## Set exercise
Please lay out the records, from the start of the records through the line that contains "tap(245, 184)", as a two-column CSV with the columns instruction and answer. Give one row for each instruction and its answer, put each value in a single quoted field with line breaks replaced by spaces, and leave the pictures out.

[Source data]
>> Start
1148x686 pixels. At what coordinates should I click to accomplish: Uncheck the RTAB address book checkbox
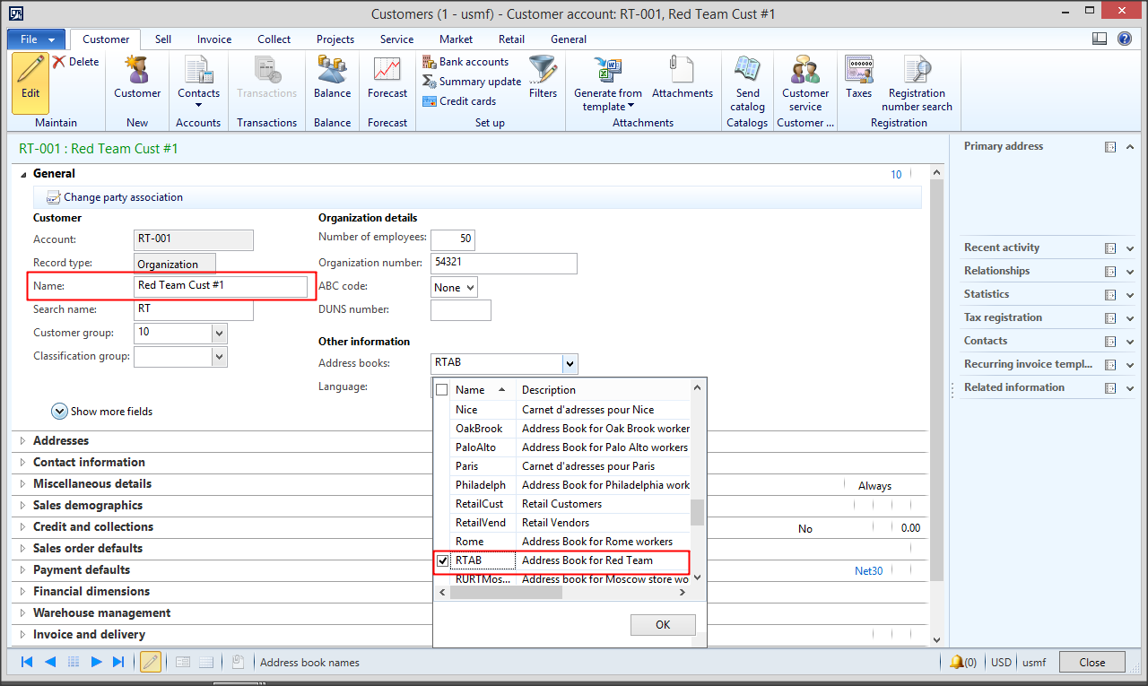pos(443,560)
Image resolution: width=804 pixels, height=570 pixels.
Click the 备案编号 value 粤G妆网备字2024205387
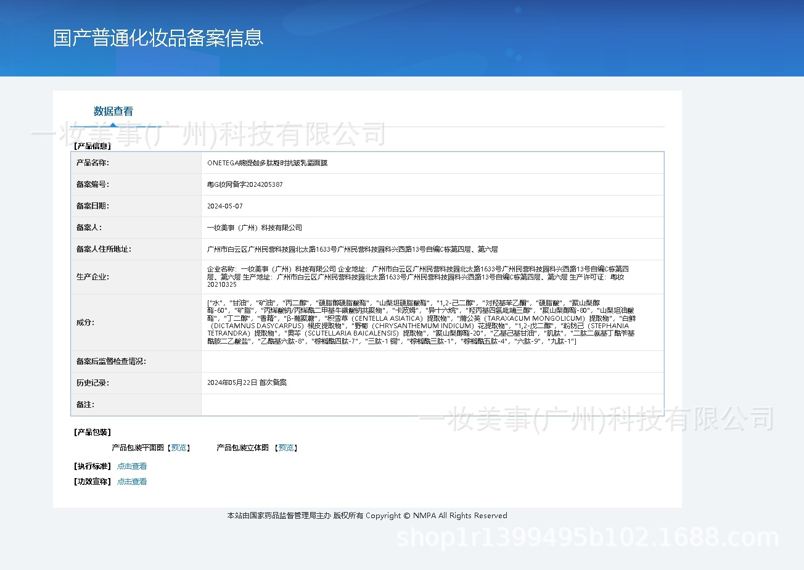tap(245, 184)
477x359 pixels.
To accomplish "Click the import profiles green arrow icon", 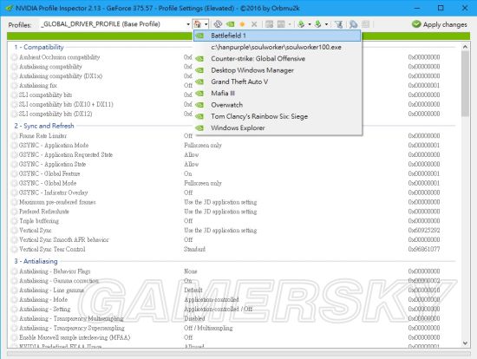I will [318, 24].
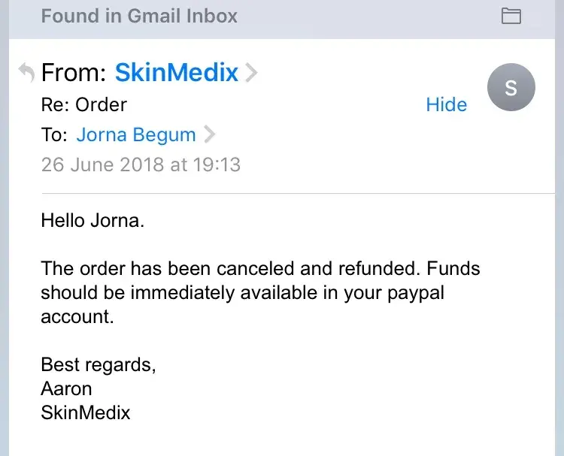Screen dimensions: 564x456
Task: Tap Aaron's name in the signature
Action: [66, 388]
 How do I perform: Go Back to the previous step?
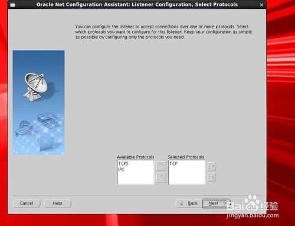(x=189, y=204)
>> End
## Written solution
instruction,answer
"1148x686 pixels. At what coordinates should I click to accomplish: Uncheck the RTAB address book checkbox","pos(443,560)"
"Image resolution: width=804 pixels, height=570 pixels. Click the 备案编号 value 粤G妆网备字2024205387","tap(245, 184)"